Stated exercise
List every line of the items below that contains the string "height".

[Interface element items]
=-=-=-=-=

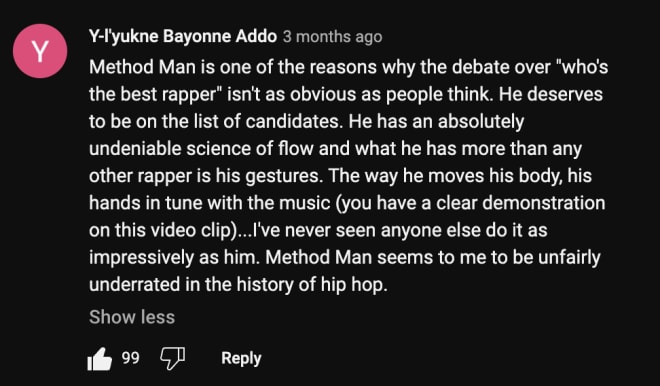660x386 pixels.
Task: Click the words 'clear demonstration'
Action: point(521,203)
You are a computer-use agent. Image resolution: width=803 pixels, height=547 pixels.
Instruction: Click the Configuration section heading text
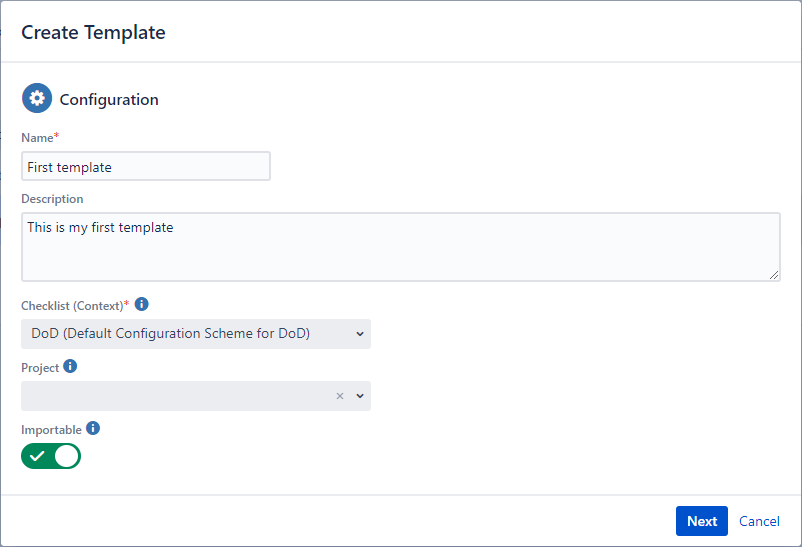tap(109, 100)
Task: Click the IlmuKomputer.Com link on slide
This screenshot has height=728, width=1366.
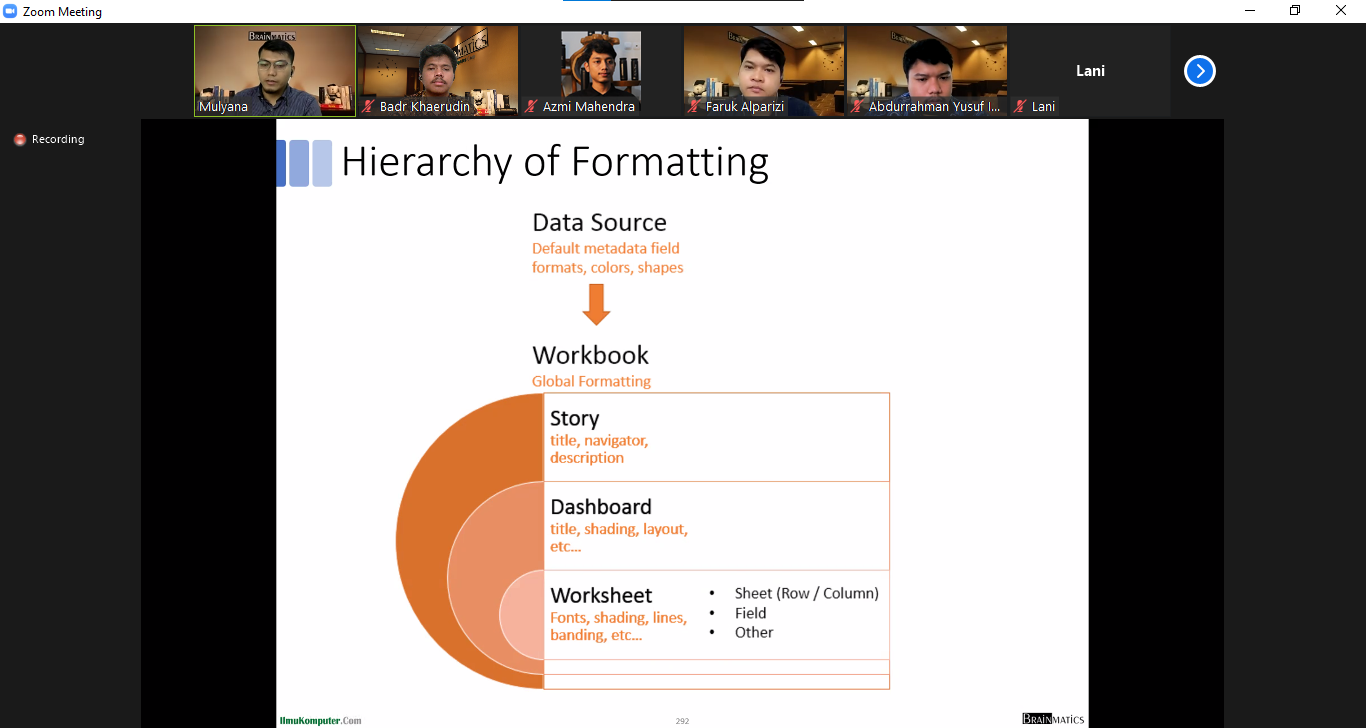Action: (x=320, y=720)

=-=-=-=-=

Solution to the problem
You are a computer-use agent. Image resolution: width=803 pixels, height=547 pixels.
This screenshot has height=728, width=1366.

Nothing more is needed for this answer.